PROBLEM TO WORK ON: Copy the lines from the one containing "The height and" through the last line, putting "image" in place of "screenshot" and keeping everything else unchanged. Omit the pictures.

=== INPUT MATERIAL ===

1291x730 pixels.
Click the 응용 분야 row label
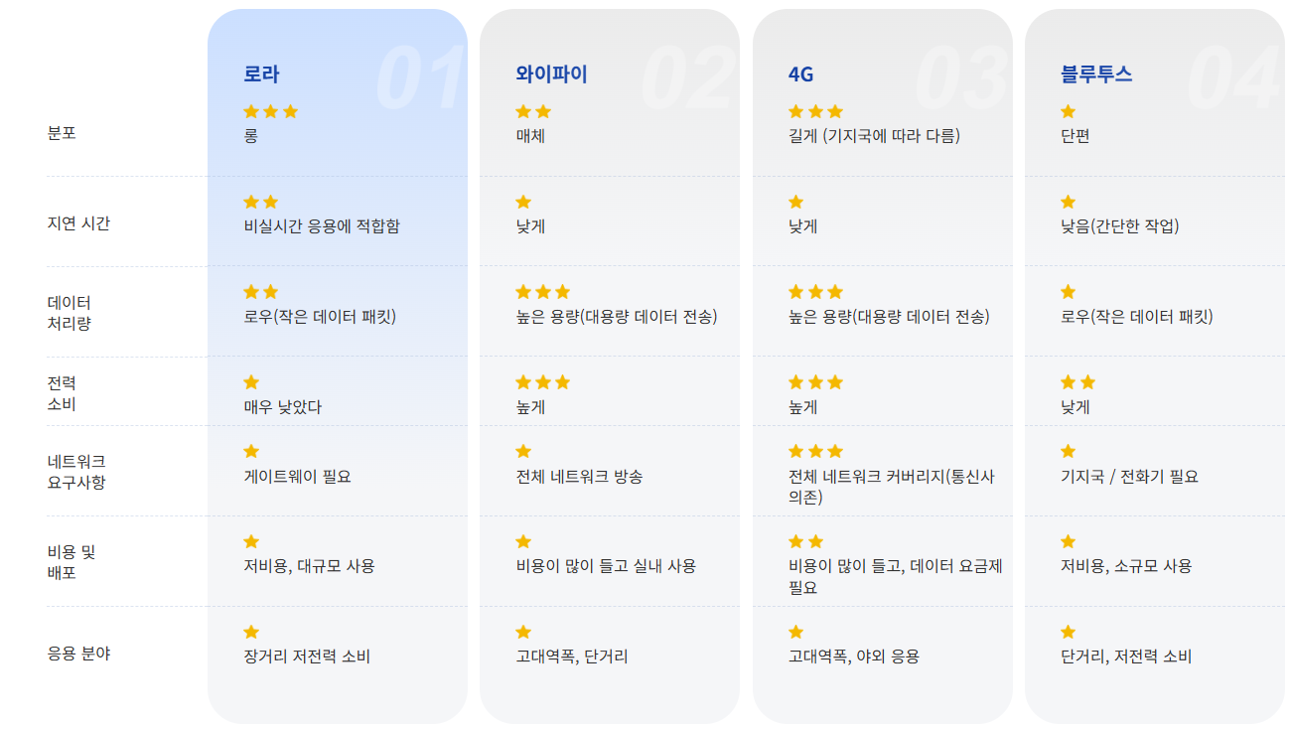click(78, 654)
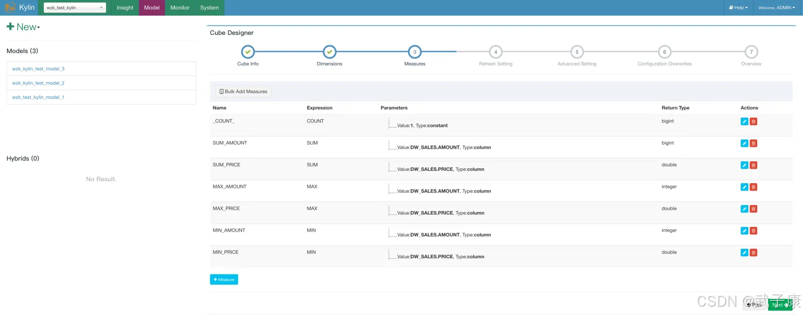Viewport: 803px width, 315px height.
Task: Expand the Help menu
Action: pyautogui.click(x=738, y=8)
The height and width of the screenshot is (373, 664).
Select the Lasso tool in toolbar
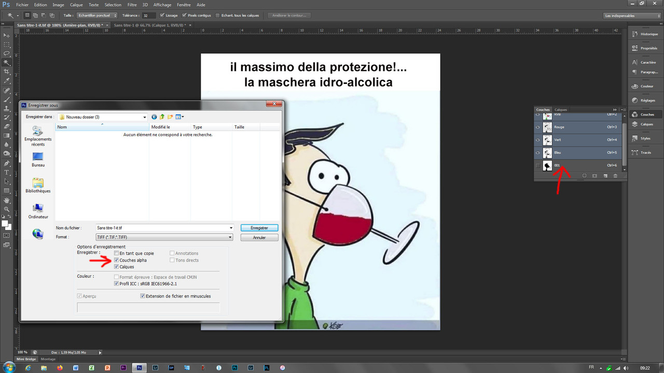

===

THE SOLUTION:
The height and width of the image is (373, 664).
Select the Lasso tool in toolbar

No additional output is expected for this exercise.